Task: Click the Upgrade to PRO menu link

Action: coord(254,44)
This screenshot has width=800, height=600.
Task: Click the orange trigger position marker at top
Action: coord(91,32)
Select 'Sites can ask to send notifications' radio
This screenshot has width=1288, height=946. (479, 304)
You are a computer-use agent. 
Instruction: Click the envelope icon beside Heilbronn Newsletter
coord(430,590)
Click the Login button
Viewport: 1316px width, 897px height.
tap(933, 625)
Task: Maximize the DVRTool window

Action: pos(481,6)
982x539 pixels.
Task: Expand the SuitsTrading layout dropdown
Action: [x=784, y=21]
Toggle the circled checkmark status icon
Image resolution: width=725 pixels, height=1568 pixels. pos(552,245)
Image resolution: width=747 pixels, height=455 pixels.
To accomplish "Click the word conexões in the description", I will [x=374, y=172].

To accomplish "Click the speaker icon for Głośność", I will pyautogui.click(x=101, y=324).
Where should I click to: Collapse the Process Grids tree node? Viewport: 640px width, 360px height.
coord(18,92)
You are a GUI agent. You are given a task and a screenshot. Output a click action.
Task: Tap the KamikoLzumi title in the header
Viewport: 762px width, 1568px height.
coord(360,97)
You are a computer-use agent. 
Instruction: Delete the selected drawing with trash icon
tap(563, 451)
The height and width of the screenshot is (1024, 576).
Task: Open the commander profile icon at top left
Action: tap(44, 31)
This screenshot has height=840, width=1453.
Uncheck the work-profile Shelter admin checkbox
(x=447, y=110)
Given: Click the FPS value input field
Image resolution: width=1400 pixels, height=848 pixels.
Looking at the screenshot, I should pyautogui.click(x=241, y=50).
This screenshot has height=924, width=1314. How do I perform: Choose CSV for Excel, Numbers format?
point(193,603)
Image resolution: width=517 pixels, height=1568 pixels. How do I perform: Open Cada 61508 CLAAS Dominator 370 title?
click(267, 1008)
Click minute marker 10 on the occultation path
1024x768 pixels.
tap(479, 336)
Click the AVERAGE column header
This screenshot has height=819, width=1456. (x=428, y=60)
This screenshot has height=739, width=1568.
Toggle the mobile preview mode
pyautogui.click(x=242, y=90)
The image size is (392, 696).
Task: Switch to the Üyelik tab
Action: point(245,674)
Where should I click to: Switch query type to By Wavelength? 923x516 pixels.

__Task__
Echo back every line of the entries, from the line containing "This screenshot has height=840, width=1453." down to the line containing "Looking at the".

__Result of this task__
This screenshot has height=840, width=1453.
Uncheck the work-profile Shelter admin checkbox
(x=447, y=110)
Given: Click the FPS value input field
Image resolution: width=1400 pixels, height=848 pixels.
Looking at the screenshot, I should pyautogui.click(x=241, y=50).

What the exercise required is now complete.